United States District Court, S.D. New York

September 18, 2014



Cynthia S. Arato, Esq., James Darrow, Esq., SHAPIRO, ARATO & ISSERLES LLP, New York, NY, Attorneys for Defendant.


ROBERT W. SWEET, District Judge.

Defendant Cash Money Records ("Cash Money" or the "Defendant") has submitted a letter dated August 6, 2014 (the "August 6 Letter") requesting for clarification or, in the alternative, reconsideration of the Opinion and Order issued in this instant action filed on August 5, 2014 (the "Order"), No. 13 Civ. 5882, ECF. No. 34. The Order dismissed the complaint (the "Complaint") filed by pro se plaintiff Jacqueline Poindexter ("Poindexter" or "Plaintiff") sua sponte and granted Plaintiff leave to replead an amended complaint within 20 days of the filing of the Order. Defendant contends that given the grant of summary judgment in a related action, Poindexter v.
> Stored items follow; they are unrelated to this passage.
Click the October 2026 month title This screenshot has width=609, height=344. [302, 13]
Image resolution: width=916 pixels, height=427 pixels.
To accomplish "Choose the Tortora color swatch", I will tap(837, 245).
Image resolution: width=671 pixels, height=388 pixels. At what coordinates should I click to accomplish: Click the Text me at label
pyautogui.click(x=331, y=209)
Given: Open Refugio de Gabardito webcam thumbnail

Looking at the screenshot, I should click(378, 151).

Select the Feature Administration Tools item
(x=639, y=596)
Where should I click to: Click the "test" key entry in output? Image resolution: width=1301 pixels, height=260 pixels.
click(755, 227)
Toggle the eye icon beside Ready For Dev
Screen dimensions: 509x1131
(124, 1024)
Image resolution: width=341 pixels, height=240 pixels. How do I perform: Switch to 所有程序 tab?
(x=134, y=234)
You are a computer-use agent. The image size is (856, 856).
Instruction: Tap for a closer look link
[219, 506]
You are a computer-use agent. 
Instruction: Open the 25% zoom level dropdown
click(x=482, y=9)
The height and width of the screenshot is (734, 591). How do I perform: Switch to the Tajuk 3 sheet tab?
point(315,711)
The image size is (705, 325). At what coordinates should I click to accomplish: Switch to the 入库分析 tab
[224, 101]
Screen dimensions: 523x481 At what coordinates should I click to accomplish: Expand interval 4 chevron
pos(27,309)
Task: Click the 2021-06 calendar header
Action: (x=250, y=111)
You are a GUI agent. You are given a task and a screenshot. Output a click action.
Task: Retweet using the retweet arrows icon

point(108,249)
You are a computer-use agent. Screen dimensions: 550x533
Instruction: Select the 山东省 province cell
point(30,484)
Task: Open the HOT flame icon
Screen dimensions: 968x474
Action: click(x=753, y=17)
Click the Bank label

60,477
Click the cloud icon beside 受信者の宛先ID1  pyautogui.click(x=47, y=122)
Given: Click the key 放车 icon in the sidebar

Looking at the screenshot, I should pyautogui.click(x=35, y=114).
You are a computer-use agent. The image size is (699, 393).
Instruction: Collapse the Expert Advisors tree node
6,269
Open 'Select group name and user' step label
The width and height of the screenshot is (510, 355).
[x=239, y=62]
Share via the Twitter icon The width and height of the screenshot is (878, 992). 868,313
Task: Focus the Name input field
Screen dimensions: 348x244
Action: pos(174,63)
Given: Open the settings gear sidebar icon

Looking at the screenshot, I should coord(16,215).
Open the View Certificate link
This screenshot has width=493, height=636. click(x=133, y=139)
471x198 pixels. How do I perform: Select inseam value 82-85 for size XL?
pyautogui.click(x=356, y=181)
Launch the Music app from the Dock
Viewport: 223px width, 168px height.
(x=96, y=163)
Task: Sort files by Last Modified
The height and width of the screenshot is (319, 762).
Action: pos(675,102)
Cash Money Records, No. 13 Civ. 1155, ECF No. 45 (the "Robert Poindexter Action"), and subsequent sua sponte dismissal in the Order, Plaintiff should not be given leave to replead.

Based on the reasoning set forth below, the Defendant's motion is denied

Prior Proceedings

The Complaint and Amended Complaint filed on August 25, 2014 (the "AC") allege that a recording titled "Still Ballin" contains an unauthorized sample of a musical composition and sound recording titled "Love Gonna Pack Up and Walk Out (Love Gonna Pack Up)" (" Love Gonna Pack Up "), which infringes Plaintiff's alleged rights in these works. A detailed recitation of the facts alleged in the Complaint, the AC, and complaint filed in the Robert Poindexter Action (the "Robert Poindexter Complaint") is provided in the opinions and orders filed on March 3, 2014, Robert Poindexter v. Cash Money Records, 13 Civ. 1155, 2014 WL 818955 (S.D.N.Y. Mar. 3, 2014) (the "March 3 Opinion"), and April 8, 2014, Jacqueline Poindexter v. Cash Money Records, 13 Civ. 5882, 2014 WL 1383781 (S.D.N.Y. Apr. 8' 2014) (the "April 8 Opinion"). Familiarity with the allegations set forth in those opinions is assumed.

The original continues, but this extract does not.